• **WHAT TO DO**
These entries are to be retyped in full, word for word.

[Saved data entries]
—————

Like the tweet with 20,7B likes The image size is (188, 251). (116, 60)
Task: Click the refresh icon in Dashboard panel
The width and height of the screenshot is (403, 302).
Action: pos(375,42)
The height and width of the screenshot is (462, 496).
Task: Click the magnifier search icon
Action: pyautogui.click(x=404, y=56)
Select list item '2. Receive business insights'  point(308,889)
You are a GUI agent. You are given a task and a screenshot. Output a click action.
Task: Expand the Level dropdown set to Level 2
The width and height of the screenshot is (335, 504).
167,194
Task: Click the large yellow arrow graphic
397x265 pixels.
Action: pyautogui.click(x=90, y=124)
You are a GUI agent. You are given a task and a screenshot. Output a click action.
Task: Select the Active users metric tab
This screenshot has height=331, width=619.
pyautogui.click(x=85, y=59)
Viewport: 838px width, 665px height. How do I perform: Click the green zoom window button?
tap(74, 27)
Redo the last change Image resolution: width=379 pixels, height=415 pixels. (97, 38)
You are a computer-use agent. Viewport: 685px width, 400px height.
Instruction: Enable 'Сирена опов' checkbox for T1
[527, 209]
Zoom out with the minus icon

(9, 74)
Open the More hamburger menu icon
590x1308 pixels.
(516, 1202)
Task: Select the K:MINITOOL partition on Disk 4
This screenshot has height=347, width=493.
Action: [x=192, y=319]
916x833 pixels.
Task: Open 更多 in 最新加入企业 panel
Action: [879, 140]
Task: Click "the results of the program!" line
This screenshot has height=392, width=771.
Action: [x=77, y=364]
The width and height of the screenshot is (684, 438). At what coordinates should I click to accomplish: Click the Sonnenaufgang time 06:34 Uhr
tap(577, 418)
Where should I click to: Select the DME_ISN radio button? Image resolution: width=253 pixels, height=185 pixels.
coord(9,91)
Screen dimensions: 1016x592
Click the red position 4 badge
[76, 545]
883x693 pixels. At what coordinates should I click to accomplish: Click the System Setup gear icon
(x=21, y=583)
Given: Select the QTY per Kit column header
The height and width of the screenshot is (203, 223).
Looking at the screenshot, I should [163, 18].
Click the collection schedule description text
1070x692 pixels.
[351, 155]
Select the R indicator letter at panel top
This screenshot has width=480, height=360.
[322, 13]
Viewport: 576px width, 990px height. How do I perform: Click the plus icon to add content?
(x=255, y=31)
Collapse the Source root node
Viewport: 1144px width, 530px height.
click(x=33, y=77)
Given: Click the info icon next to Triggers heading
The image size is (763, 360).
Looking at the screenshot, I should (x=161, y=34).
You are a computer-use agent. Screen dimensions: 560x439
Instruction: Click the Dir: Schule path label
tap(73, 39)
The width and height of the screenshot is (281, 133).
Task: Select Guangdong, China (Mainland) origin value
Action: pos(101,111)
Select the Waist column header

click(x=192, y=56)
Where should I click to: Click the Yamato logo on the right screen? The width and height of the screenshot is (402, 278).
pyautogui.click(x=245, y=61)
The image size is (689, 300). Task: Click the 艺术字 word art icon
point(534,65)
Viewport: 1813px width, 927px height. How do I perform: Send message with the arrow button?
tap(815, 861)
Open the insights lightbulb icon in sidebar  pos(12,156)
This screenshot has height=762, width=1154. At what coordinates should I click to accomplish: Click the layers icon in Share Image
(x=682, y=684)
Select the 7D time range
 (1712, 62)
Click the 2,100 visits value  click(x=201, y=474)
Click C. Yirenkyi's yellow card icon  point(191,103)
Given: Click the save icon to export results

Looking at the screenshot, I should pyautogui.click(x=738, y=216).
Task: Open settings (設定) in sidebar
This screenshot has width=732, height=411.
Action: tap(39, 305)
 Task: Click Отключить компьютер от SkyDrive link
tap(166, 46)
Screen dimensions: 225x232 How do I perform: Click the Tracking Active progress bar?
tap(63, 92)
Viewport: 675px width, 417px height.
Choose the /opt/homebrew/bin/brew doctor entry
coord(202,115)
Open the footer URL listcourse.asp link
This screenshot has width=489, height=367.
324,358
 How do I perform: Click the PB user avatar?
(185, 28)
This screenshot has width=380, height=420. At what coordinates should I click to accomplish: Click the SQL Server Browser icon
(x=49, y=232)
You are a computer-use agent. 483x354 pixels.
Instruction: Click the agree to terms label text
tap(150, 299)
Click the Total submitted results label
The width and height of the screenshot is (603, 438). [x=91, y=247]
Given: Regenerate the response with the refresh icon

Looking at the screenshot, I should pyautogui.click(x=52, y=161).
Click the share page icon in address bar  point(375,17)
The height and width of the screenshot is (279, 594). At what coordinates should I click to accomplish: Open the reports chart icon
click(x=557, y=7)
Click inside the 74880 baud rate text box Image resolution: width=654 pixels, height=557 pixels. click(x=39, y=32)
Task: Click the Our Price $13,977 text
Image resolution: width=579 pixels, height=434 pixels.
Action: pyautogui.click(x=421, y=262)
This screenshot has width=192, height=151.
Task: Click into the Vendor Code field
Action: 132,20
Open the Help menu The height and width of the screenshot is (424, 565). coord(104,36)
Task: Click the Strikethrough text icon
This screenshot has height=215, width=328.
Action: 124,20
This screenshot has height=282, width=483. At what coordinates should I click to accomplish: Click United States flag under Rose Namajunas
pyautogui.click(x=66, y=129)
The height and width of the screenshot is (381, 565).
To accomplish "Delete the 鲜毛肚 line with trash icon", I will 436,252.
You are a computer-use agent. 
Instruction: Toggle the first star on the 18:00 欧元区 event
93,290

—————

• **REPLY TO THE EXERCISE**
Like the tweet with 20,7B likes The image size is (188, 251). (116, 60)
Task: Click the refresh icon in Dashboard panel
The width and height of the screenshot is (403, 302).
Action: pos(375,42)
The height and width of the screenshot is (462, 496).
Task: Click the magnifier search icon
Action: pyautogui.click(x=404, y=56)
Select list item '2. Receive business insights'  point(308,889)
You are a GUI agent. You are given a task and a screenshot. Output a click action.
Task: Expand the Level dropdown set to Level 2
The width and height of the screenshot is (335, 504).
167,194
Task: Click the large yellow arrow graphic
397x265 pixels.
Action: pyautogui.click(x=90, y=124)
You are a GUI agent. You are given a task and a screenshot. Output a click action.
Task: Select the Active users metric tab
This screenshot has height=331, width=619.
pyautogui.click(x=85, y=59)
Viewport: 838px width, 665px height. How do I perform: Click the green zoom window button?
tap(74, 27)
Redo the last change Image resolution: width=379 pixels, height=415 pixels. (97, 38)
You are a computer-use agent. Viewport: 685px width, 400px height.
Instruction: Enable 'Сирена опов' checkbox for T1
[527, 209]
Zoom out with the minus icon

(9, 74)
Open the More hamburger menu icon
590x1308 pixels.
(516, 1202)
Task: Select the K:MINITOOL partition on Disk 4
This screenshot has height=347, width=493.
Action: [x=192, y=319]
916x833 pixels.
Task: Open 更多 in 最新加入企业 panel
Action: [879, 140]
Task: Click "the results of the program!" line
This screenshot has height=392, width=771.
Action: [x=77, y=364]
The width and height of the screenshot is (684, 438). At what coordinates should I click to accomplish: Click the Sonnenaufgang time 06:34 Uhr
tap(577, 418)
Where should I click to: Select the DME_ISN radio button? Image resolution: width=253 pixels, height=185 pixels.
coord(9,91)
Screen dimensions: 1016x592
Click the red position 4 badge
[76, 545]
883x693 pixels. At what coordinates should I click to accomplish: Click the System Setup gear icon
(x=21, y=583)
Given: Select the QTY per Kit column header
The height and width of the screenshot is (203, 223).
Looking at the screenshot, I should [163, 18].
Click the collection schedule description text
1070x692 pixels.
[351, 155]
Select the R indicator letter at panel top
This screenshot has width=480, height=360.
[322, 13]
Viewport: 576px width, 990px height. How do I perform: Click the plus icon to add content?
(x=255, y=31)
Collapse the Source root node
Viewport: 1144px width, 530px height.
click(x=33, y=77)
Given: Click the info icon next to Triggers heading
The image size is (763, 360).
Looking at the screenshot, I should (x=161, y=34).
You are a computer-use agent. Screen dimensions: 560x439
Instruction: Click the Dir: Schule path label
tap(73, 39)
The width and height of the screenshot is (281, 133).
Task: Select Guangdong, China (Mainland) origin value
Action: pos(101,111)
Select the Waist column header

click(x=192, y=56)
Where should I click to: Click the Yamato logo on the right screen? The width and height of the screenshot is (402, 278).
pyautogui.click(x=245, y=61)
The image size is (689, 300). Task: Click the 艺术字 word art icon
point(534,65)
Viewport: 1813px width, 927px height. How do I perform: Send message with the arrow button?
tap(815, 861)
Open the insights lightbulb icon in sidebar  pos(12,156)
This screenshot has height=762, width=1154. At what coordinates should I click to accomplish: Click the layers icon in Share Image
(x=682, y=684)
Select the 7D time range
 (1712, 62)
Click the 2,100 visits value  click(x=201, y=474)
Click C. Yirenkyi's yellow card icon  point(191,103)
Given: Click the save icon to export results

Looking at the screenshot, I should pyautogui.click(x=738, y=216).
Task: Open settings (設定) in sidebar
This screenshot has width=732, height=411.
Action: tap(39, 305)
 Task: Click Отключить компьютер от SkyDrive link
tap(166, 46)
Screen dimensions: 225x232 How do I perform: Click the Tracking Active progress bar?
tap(63, 92)
Viewport: 675px width, 417px height.
Choose the /opt/homebrew/bin/brew doctor entry
coord(202,115)
Open the footer URL listcourse.asp link
This screenshot has width=489, height=367.
324,358
 How do I perform: Click the PB user avatar?
(185, 28)
This screenshot has width=380, height=420. At what coordinates should I click to accomplish: Click the SQL Server Browser icon
(x=49, y=232)
You are a computer-use agent. 483x354 pixels.
Instruction: Click the agree to terms label text
tap(150, 299)
Click the Total submitted results label
The width and height of the screenshot is (603, 438). [x=91, y=247]
Given: Regenerate the response with the refresh icon

Looking at the screenshot, I should pyautogui.click(x=52, y=161).
Click the share page icon in address bar  point(375,17)
The height and width of the screenshot is (279, 594). At what coordinates should I click to accomplish: Open the reports chart icon
click(x=557, y=7)
Click inside the 74880 baud rate text box Image resolution: width=654 pixels, height=557 pixels. click(x=39, y=32)
Task: Click the Our Price $13,977 text
Image resolution: width=579 pixels, height=434 pixels.
Action: pyautogui.click(x=421, y=262)
This screenshot has width=192, height=151.
Task: Click into the Vendor Code field
Action: 132,20
Open the Help menu The height and width of the screenshot is (424, 565). coord(104,36)
Task: Click the Strikethrough text icon
This screenshot has height=215, width=328.
Action: 124,20
This screenshot has height=282, width=483. At what coordinates should I click to accomplish: Click United States flag under Rose Namajunas
pyautogui.click(x=66, y=129)
The height and width of the screenshot is (381, 565).
To accomplish "Delete the 鲜毛肚 line with trash icon", I will 436,252.
You are a computer-use agent. 
Instruction: Toggle the first star on the 18:00 欧元区 event
93,290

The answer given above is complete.